At first we performed an exploratory data analysis. To get a feeling of the spacial correlation between the rain gauges and the radat data measurements, I plotted the map of the US with both for two particular days. Below a snipped of the 1st of April 2015 is provided. The color of the watersheds represents the radar data (target) and the color of the points represent the rain gauges measurements.

We then proceeded to spacially visualize which the watersheds had a higher correlation between rain gauges and radar measurement by calculating the mean average difference between rain gauge and radar measurement over the whole time span (2010-2021).

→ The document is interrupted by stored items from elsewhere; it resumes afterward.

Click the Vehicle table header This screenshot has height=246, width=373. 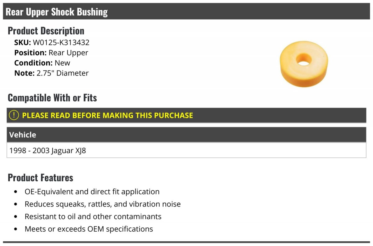23,135
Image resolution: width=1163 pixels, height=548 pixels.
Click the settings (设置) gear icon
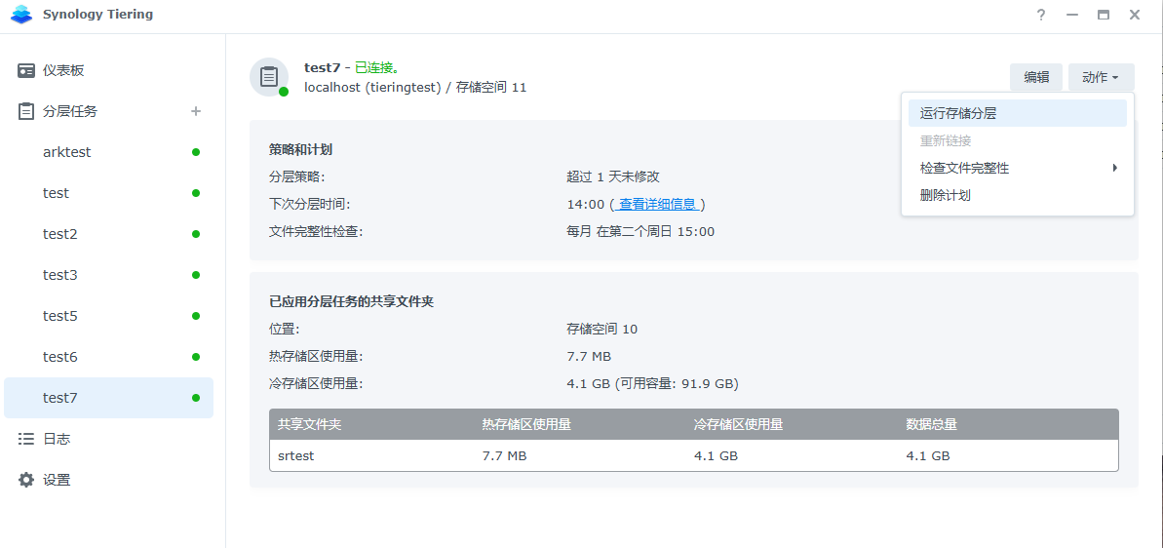(26, 480)
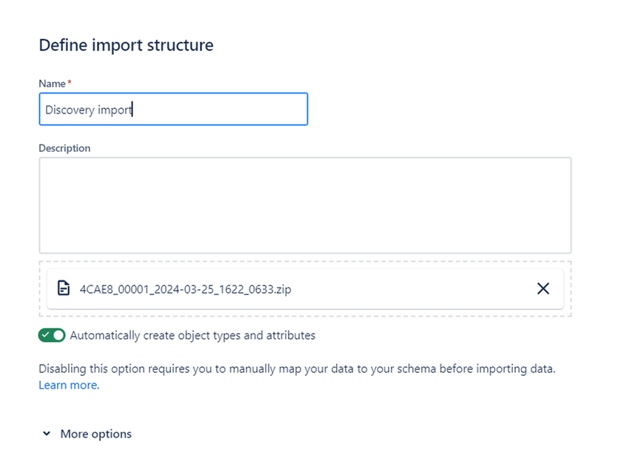Toggle automatic creation of object types off
Screen dimensions: 644x459
pyautogui.click(x=52, y=335)
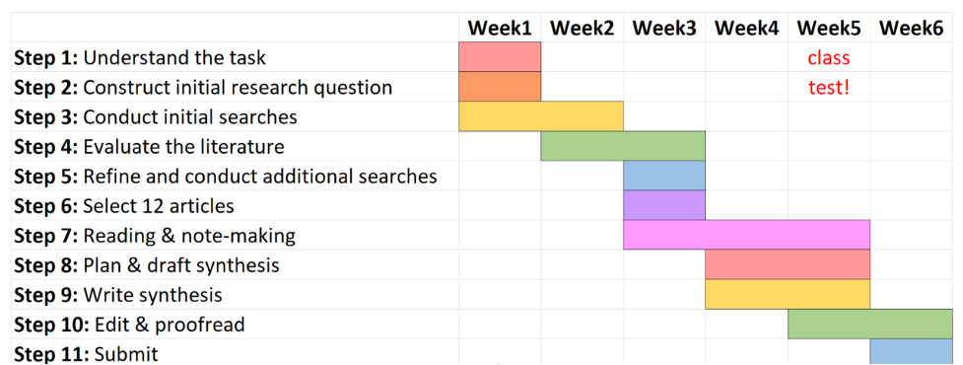Screen dimensions: 963x365
Task: Select the blue Step 5 bar
Action: point(664,176)
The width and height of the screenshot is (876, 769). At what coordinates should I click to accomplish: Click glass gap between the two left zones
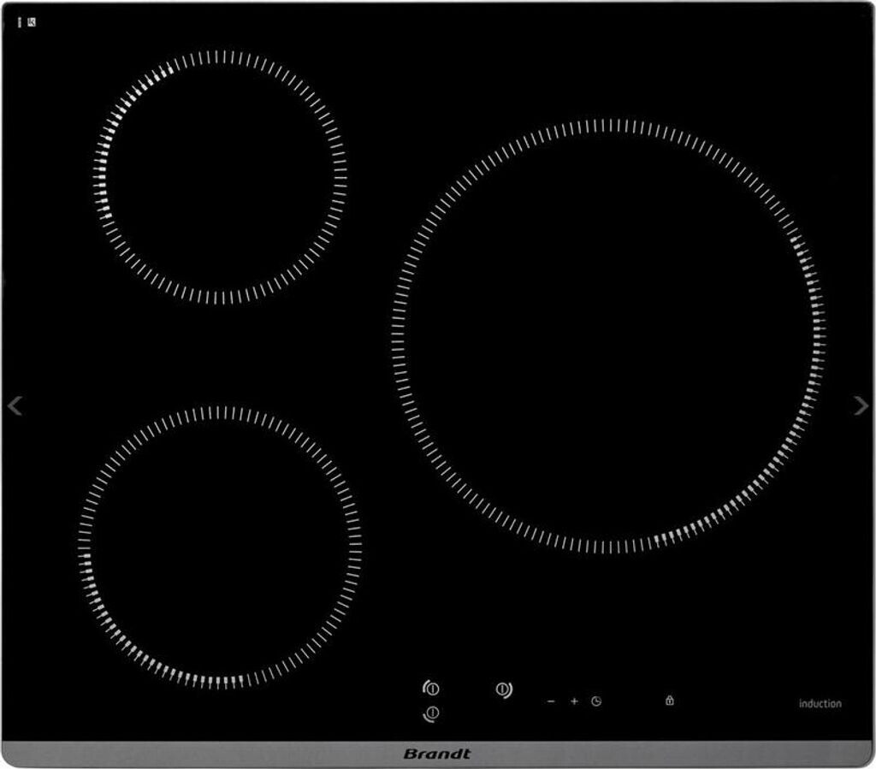(x=220, y=355)
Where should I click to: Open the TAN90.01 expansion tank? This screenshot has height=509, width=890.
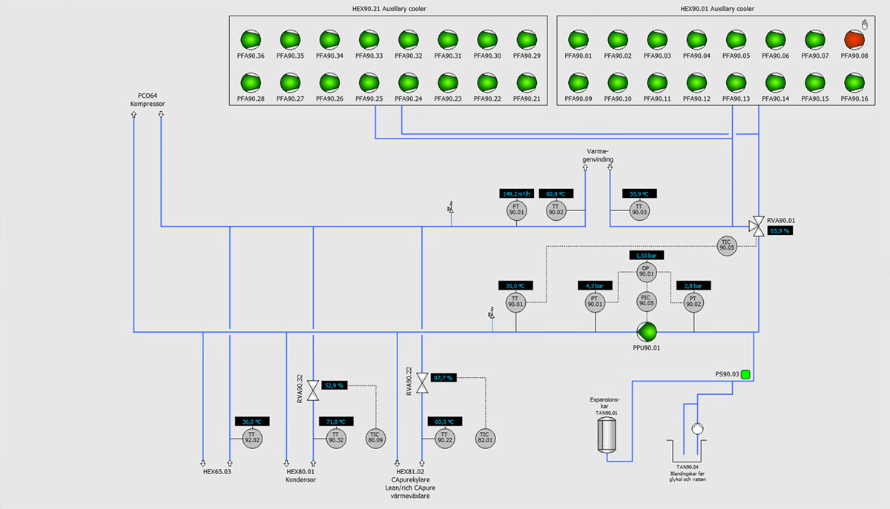(607, 435)
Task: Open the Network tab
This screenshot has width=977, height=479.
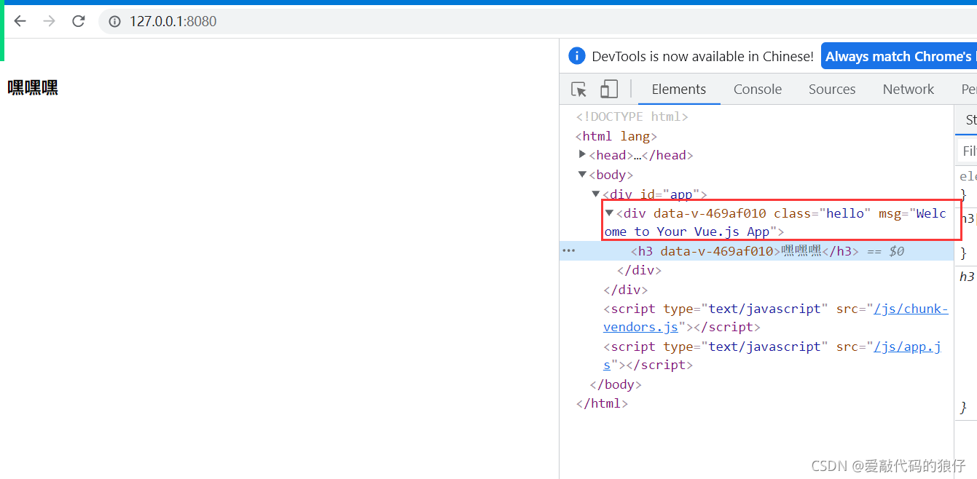Action: click(x=909, y=90)
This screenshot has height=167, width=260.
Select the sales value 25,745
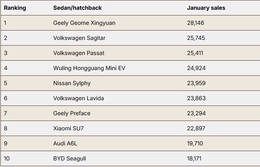click(x=196, y=38)
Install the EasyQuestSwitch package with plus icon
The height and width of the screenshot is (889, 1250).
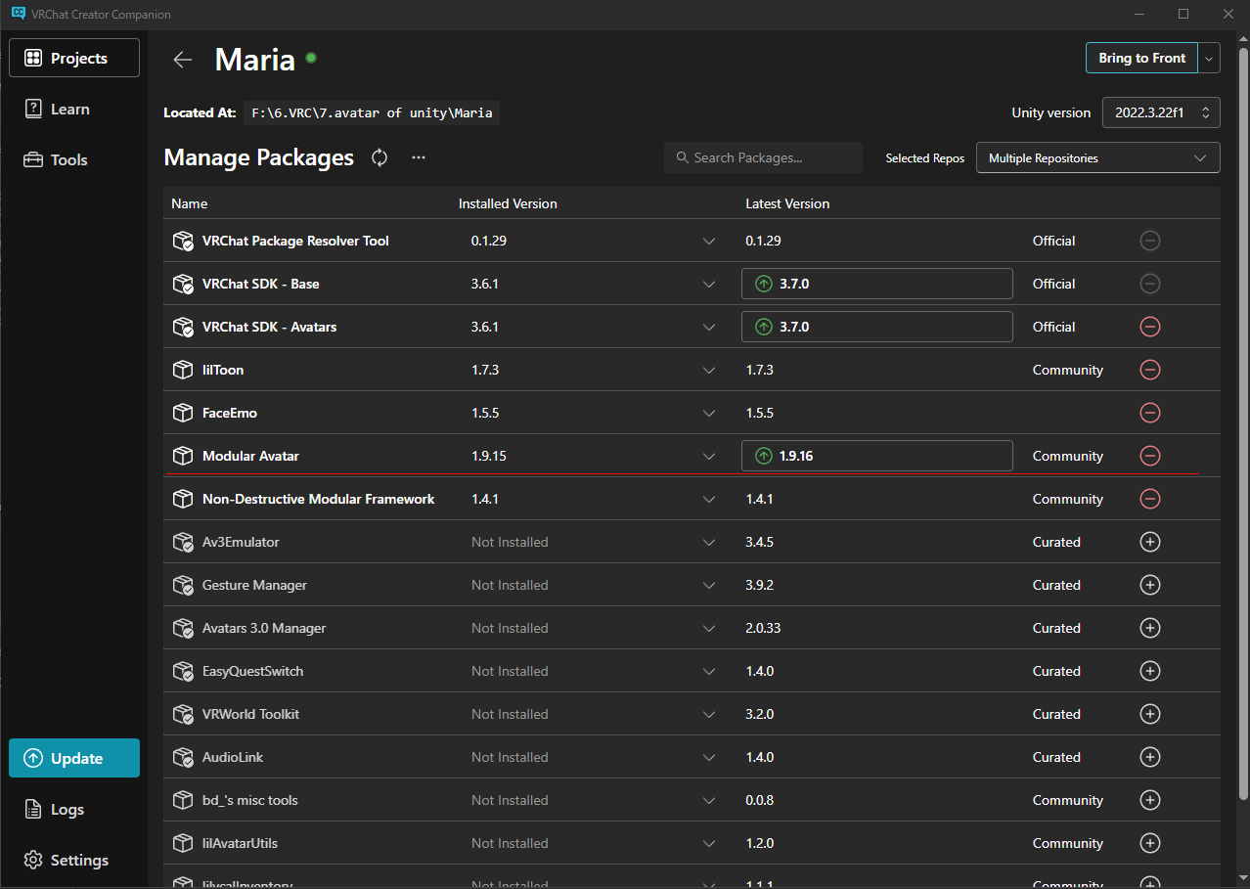1150,671
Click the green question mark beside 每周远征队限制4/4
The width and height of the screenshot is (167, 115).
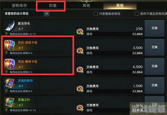pyautogui.click(x=6, y=91)
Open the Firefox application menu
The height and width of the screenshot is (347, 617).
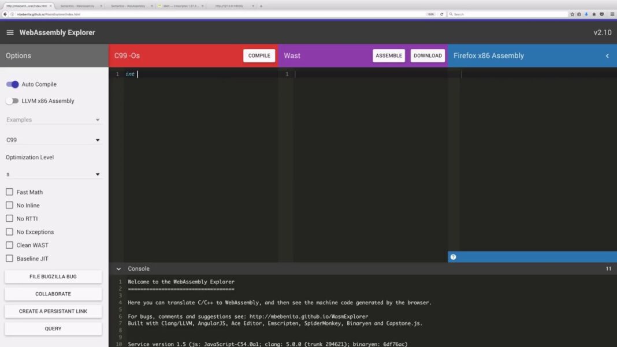pos(612,14)
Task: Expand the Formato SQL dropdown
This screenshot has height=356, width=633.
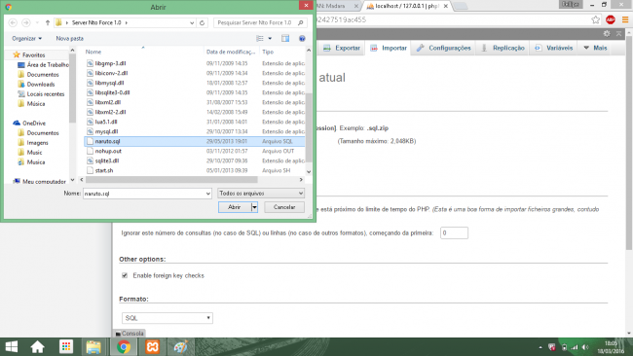Action: point(168,318)
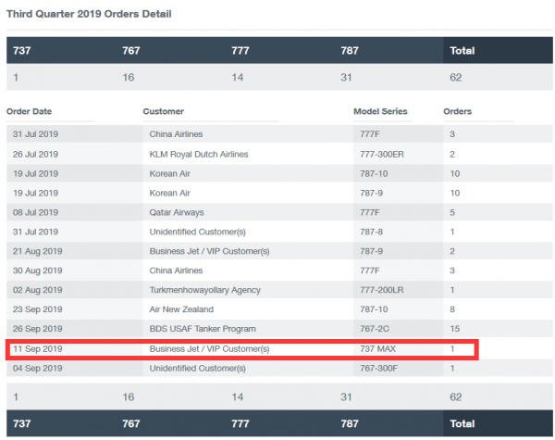
Task: Select the Orders column header
Action: 457,112
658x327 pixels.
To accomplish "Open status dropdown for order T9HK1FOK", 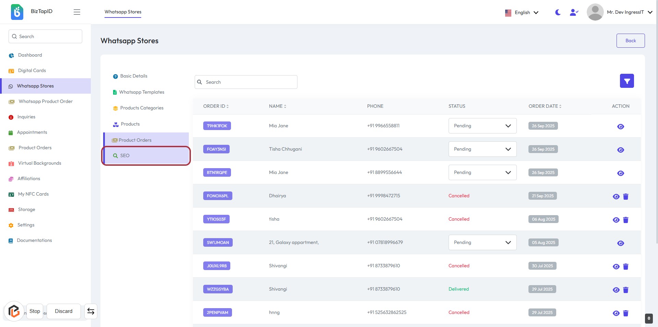I will [x=482, y=126].
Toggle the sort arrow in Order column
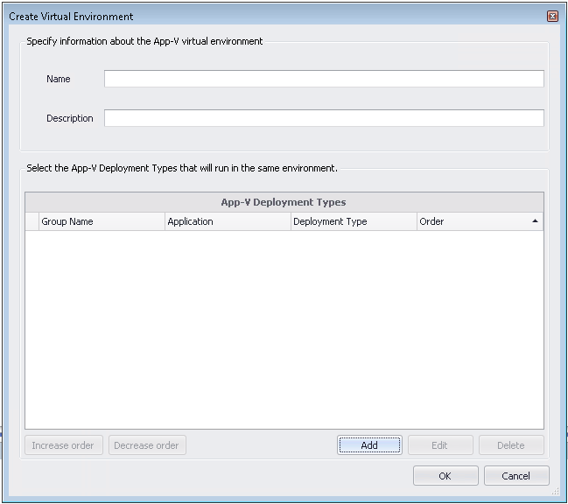 pos(535,221)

There was a clear difference between the plains and the more elevated regions of the US. However, if we divide each average difference by the amount of precipitation, we don't notice any clear separation between regions of the US: the more it rains, the lower the correlation between rain and radar measurement.

All of the html maps are available in the Images section.

We analysed the difference between rain gauge and radar data depending on different variable (i.e. altitude of the rain gauge, altitude of the catchment, distance of the rain gauge to the center of the catchment etc). The notebook is available here.

Models

From the model it was clear that the rain gauge measurement, even though not perfectly correlated, is the most important feature for the predictive model.

I tested the perfomance of two different models that I called:

  • all rain gauge model
  • aggregated statistics model

The all rain gauges model in the Models folder considers one 2x2 (latitude and longitude units) area and, to predict the radar data inside a certain catchment, uses the following features:

  • all of the rain gauge measurements of the area
  • the distance of every rain gauge to the center of the catchment the model is predicting on
  • aggregated statistics of the rain gauge measurements regarding the catchment the model is predicting on

Why would I consider the rain gauges outside a catchment to predict the precipitation inside the catchment?

It happens sometimes that the rain gauges data and the radar data are not correlated. This can be caused by the fact the precipitation is localized in parts of the catchment where no rain gauge was present. By considering the rain gauges of the entire 2x2 area, I was hoping for the model to learn the general pattern of a precipitation and increase the prediction score. The model was trained on various areas of the US south-east and performs with an average score of around 0.5 R2.

To obtain a decent score, a sufficient number of colums and rows needs to be used. Every area has a different number of rows and colums because the number of rain gauges changes and the number of measurement days also changes.

The aggregated statistics model in the Models folder also considers one 2x2 (latitude and longitude units) area and, for each day, computes some aggregated statistics of the rain gauge measurements about the catchment the model is predicting on and the whole 2x2 area. As aggregated statistics I used:

  • Minimum
  • Maximum
  • Mean
  • Median
  • Quantiles (every 10%)

Multiple 2x2 areas have been considered. Every area's dataframe was concatenated into a unique one, obtaining a dataframe with 2M rows. The final score was not impressive: around 0.30 R2.